Nos primeiros tempos da catequese empreendida por jesuítas no Brasil o líder era o Padre Manuel da Nóbrega. Embora Anchieta tenha, posteriormente, se destacado, vale lembrar que este, ao vir ao Brasil, era ainda um jovenzinho inexperiente, enquanto Nóbrega era um religioso de elevada reputação, tanto pela severidade dos costumes como pelo zelo missionário. Não obstante, é a Anchieta que se deve, em grande parte, o que sabemos sobre a obra de Manuel da Nóbrega no Brasil, pois era ele, desde noviço, quem em geral escrevia, tanto cartas como outros registros.
Assim, sabemos, por exemplo, que o Padre Manuel da Nóbrega tinha muita dificuldade para falar, o que resultava em longas missas; além disso, como não compreendia bem o falar dos povos indígenas, precisava de um intérprete para ouvir confissões (!):
"Dizia sempre missa e como era muito gago, gastava de ordinário nela uma hora e ali se lhe comunicava muito Nosso Senhor. Era mui solícito no rezar do Ofício Divino, no qual usava sempre do companheiro pelo mesmo impedimento da língua; mas não bastava isso para deixar o ofício da pregação, o qual exercitava visitando as povoações dos portugueses a miúdo, ouvindo juntamente suas confissões e remediando a todos; e as de suas mulheres, filhos, escravos e índios livres ouvia por intérprete, enquanto os Irmãos línguas não eram sacerdotes." (¹)
Deve-se esclarecer que "irmãos línguas" eram religiosos que ainda não haviam recebido a ordenação sacerdotal, mas que conheciam bem a língua dos indígenas e, por isso, atuavam como intérpretes. Aliás, era usual, naqueles tempos, em meio ao falar diário do Português, chamar "língua" a qualquer um que atuasse como intérprete, independente do idioma. Isto se explica em outro trecho, da mesma memória sobre Nóbrega:
"Como os Padres sacerdotes não sabiam a língua da terra, serviam os Irmãos de intérpretes para as doutrinas e pregações e confissões, ainda dos mestiços, mulheres e filhos dos portugueses, principalmente nas confissões gerais, para melhor se darem a entender e ficarem satisfeitos." (²)
Concluímos, pois, com uma constatação que o trecho acima nos permite: se as mulheres (índias ou mamelucas) e seus filhos com portugueses não falavam Português, é porque em casa deviam falar apenas a língua indígena. Ora, como se sabe, foi assim mesmo em São Paulo, até ir bem adiantado o Século XVIII.

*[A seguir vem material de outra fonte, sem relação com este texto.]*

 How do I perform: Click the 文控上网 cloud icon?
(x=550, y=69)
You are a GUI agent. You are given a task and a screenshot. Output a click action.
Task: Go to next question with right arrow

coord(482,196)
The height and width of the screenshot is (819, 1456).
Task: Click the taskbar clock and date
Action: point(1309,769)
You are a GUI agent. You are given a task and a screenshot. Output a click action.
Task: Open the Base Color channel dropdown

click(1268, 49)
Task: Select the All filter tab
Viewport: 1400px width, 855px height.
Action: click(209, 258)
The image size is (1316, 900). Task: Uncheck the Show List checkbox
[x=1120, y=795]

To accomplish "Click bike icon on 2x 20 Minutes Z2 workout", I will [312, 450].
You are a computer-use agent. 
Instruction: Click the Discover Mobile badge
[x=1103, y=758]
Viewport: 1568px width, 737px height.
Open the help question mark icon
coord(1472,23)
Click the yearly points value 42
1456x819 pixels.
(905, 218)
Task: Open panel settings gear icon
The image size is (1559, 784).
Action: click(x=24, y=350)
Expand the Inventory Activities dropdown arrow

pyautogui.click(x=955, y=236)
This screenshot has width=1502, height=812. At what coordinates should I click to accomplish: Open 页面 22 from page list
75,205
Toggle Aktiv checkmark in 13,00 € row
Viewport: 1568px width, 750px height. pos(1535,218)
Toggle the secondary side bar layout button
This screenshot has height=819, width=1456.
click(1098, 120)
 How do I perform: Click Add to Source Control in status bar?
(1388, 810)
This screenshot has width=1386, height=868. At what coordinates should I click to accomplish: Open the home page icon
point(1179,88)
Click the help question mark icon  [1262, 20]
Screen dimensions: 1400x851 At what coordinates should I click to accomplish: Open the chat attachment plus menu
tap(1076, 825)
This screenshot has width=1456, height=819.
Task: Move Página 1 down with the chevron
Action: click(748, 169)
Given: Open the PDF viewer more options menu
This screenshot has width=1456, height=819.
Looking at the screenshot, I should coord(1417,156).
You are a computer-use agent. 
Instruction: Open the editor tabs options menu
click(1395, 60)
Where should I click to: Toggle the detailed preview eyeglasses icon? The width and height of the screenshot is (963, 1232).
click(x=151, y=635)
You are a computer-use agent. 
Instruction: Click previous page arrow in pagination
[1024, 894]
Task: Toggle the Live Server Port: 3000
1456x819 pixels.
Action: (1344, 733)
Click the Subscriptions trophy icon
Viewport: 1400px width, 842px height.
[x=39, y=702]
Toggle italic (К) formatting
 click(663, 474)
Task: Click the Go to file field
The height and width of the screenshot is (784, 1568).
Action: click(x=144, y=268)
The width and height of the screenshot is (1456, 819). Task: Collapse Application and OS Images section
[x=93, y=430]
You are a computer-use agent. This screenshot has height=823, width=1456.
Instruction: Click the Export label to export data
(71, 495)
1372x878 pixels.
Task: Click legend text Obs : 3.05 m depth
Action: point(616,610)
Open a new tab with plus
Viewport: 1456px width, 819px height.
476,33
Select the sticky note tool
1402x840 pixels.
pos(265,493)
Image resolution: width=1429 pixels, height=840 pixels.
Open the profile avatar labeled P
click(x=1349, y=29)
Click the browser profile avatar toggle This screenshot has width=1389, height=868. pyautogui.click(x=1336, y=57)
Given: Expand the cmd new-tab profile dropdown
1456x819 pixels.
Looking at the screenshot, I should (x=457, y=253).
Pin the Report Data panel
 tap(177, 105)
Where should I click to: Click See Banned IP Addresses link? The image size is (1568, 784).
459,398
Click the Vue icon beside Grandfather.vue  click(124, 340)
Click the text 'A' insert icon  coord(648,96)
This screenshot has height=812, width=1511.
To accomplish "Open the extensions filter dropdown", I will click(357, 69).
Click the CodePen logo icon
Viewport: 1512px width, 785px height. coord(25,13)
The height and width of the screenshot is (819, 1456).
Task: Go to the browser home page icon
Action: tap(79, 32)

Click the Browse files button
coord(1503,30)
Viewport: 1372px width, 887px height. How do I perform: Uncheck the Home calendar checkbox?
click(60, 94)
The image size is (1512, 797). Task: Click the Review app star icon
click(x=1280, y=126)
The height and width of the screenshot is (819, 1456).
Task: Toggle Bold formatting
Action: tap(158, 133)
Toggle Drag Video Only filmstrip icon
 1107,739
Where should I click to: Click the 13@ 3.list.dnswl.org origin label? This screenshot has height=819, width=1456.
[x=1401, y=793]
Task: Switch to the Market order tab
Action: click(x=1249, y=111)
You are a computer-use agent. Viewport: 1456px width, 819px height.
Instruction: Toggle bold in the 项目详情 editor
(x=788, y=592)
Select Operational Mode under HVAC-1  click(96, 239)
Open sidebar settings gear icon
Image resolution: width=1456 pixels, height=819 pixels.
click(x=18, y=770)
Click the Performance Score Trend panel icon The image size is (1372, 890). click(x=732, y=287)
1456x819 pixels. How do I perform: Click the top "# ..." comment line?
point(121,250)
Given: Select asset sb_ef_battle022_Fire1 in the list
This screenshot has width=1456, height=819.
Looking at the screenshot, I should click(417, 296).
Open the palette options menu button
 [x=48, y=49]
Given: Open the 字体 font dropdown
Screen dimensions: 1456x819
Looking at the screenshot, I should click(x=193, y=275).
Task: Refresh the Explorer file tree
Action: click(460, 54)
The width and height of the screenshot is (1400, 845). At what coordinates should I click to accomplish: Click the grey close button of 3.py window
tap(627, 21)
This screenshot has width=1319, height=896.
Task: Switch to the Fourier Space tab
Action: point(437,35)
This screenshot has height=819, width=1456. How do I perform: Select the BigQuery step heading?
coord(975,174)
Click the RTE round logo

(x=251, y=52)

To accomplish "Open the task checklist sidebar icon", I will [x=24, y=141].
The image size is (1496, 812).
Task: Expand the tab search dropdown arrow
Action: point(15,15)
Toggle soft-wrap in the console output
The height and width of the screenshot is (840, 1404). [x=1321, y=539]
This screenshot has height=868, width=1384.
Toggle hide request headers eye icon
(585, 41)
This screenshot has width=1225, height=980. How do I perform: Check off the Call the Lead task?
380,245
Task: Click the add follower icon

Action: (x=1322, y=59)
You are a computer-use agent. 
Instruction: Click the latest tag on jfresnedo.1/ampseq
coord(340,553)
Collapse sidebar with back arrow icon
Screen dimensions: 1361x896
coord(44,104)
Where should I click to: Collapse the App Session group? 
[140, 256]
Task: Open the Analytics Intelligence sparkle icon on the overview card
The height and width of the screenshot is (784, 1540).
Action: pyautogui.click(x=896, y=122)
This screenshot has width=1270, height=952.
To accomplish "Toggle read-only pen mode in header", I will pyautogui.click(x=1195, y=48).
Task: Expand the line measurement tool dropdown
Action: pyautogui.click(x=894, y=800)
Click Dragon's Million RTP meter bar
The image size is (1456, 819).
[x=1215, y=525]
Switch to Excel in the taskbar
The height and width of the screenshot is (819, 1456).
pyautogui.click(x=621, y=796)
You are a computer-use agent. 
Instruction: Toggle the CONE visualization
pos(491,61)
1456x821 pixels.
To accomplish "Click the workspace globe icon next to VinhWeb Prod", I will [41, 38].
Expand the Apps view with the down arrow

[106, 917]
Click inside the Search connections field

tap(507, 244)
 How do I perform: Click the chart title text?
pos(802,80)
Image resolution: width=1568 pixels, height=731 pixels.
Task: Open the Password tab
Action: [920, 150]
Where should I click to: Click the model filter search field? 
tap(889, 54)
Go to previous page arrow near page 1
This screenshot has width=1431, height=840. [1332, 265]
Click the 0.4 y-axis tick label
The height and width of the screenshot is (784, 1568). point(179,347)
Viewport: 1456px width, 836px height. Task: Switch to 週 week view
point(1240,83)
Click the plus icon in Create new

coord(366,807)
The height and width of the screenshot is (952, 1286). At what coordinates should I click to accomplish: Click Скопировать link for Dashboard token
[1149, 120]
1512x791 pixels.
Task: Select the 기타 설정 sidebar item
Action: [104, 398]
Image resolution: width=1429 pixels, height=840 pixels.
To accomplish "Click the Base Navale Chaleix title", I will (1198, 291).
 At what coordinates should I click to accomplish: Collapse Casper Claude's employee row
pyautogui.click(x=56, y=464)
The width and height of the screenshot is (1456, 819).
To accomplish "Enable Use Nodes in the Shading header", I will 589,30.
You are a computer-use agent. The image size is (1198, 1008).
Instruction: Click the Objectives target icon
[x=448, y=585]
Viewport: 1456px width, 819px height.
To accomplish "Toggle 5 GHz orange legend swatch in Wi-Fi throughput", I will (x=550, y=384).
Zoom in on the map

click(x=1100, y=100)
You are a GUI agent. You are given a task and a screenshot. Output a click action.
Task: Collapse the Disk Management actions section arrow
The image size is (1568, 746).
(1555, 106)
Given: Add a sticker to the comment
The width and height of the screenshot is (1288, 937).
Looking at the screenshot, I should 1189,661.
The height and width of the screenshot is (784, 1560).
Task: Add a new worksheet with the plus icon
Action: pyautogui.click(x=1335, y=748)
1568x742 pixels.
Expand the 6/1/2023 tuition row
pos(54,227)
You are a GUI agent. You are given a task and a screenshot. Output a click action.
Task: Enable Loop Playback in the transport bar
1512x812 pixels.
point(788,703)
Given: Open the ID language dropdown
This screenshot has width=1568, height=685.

(1) ANCHIETA, Pe. Joseph de S.J. Cartas, Informações, Fragmentos Históricos e Sermões. Rio de Janeiro: Civilização Brasileira, 1933, p. 476.
(1) ANCHIETA, Pe. Joseph de S.J. Cartas, Informações, Fragmentos Históricos e Sermões. Rio de Janeiro: Civilização Brasileira, 1933, p. 476.
(2) Ibid., p. 478.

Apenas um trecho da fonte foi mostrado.